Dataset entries

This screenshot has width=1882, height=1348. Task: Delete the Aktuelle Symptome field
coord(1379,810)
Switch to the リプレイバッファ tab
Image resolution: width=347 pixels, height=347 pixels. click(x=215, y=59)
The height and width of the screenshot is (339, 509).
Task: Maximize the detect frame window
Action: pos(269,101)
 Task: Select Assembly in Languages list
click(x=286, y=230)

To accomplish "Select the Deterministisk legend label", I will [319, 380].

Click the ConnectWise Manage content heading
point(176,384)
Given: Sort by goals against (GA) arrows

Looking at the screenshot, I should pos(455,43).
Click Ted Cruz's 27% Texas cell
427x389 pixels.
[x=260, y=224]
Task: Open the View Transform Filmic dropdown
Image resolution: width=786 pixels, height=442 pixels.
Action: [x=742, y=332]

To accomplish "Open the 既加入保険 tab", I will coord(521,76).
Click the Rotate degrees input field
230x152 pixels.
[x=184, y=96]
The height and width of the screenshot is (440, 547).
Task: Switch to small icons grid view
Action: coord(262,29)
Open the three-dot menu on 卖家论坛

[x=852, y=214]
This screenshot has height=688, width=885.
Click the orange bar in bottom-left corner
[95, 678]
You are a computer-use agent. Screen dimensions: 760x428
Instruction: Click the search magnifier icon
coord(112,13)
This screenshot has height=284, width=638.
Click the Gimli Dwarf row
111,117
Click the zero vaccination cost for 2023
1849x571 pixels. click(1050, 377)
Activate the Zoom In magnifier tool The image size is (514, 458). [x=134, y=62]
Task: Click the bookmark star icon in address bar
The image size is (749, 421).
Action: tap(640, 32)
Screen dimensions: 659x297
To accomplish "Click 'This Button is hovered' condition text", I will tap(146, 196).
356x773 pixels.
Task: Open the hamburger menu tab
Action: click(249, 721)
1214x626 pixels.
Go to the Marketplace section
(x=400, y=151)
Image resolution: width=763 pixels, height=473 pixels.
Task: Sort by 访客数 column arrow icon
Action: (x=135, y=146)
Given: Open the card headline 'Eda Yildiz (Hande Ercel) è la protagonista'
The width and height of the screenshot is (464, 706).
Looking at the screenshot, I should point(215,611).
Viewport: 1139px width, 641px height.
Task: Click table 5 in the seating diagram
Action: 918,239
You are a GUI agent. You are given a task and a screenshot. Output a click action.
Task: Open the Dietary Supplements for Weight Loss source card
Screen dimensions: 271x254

:: Set exercise ::
Update the lines by replacing each "Select" with "Choose" and leave the rest untouched.

:: Written solution ::
This screenshot has width=1882, height=1348. Task: Delete the Aktuelle Symptome field
coord(1379,810)
Switch to the リプレイバッファ tab
Image resolution: width=347 pixels, height=347 pixels. click(x=215, y=59)
The height and width of the screenshot is (339, 509).
Task: Maximize the detect frame window
Action: pos(269,101)
 Task: Choose Assembly in Languages list
click(x=286, y=230)

To accomplish "Choose the Deterministisk legend label", I will [319, 380].

Click the ConnectWise Manage content heading
point(176,384)
Given: Sort by goals against (GA) arrows

Looking at the screenshot, I should pos(455,43).
Click Ted Cruz's 27% Texas cell
427x389 pixels.
[x=260, y=224]
Task: Open the View Transform Filmic dropdown
Image resolution: width=786 pixels, height=442 pixels.
Action: [x=742, y=332]

To accomplish "Open the 既加入保険 tab", I will coord(521,76).
Click the Rotate degrees input field
230x152 pixels.
[x=184, y=96]
The height and width of the screenshot is (440, 547).
Task: Switch to small icons grid view
Action: coord(262,29)
Open the three-dot menu on 卖家论坛

[x=852, y=214]
This screenshot has height=688, width=885.
Click the orange bar in bottom-left corner
[95, 678]
You are a computer-use agent. Screen dimensions: 760x428
Instruction: Click the search magnifier icon
coord(112,13)
This screenshot has height=284, width=638.
Click the Gimli Dwarf row
111,117
Click the zero vaccination cost for 2023
1849x571 pixels. click(1050, 377)
Activate the Zoom In magnifier tool The image size is (514, 458). [x=134, y=62]
Task: Click the bookmark star icon in address bar
The image size is (749, 421).
Action: tap(640, 32)
Screen dimensions: 659x297
To accomplish "Click 'This Button is hovered' condition text", I will tap(146, 196).
356x773 pixels.
Task: Open the hamburger menu tab
Action: click(249, 721)
1214x626 pixels.
Go to the Marketplace section
(x=400, y=151)
Image resolution: width=763 pixels, height=473 pixels.
Task: Sort by 访客数 column arrow icon
Action: (x=135, y=146)
Given: Open the card headline 'Eda Yildiz (Hande Ercel) è la protagonista'
The width and height of the screenshot is (464, 706).
Looking at the screenshot, I should point(215,611).
Viewport: 1139px width, 641px height.
Task: Click table 5 in the seating diagram
Action: 918,239
You are a GUI agent. You are given a task and a screenshot. Output a click action.
Task: Open the Dietary Supplements for Weight Loss source card
Screen dimensions: 271x254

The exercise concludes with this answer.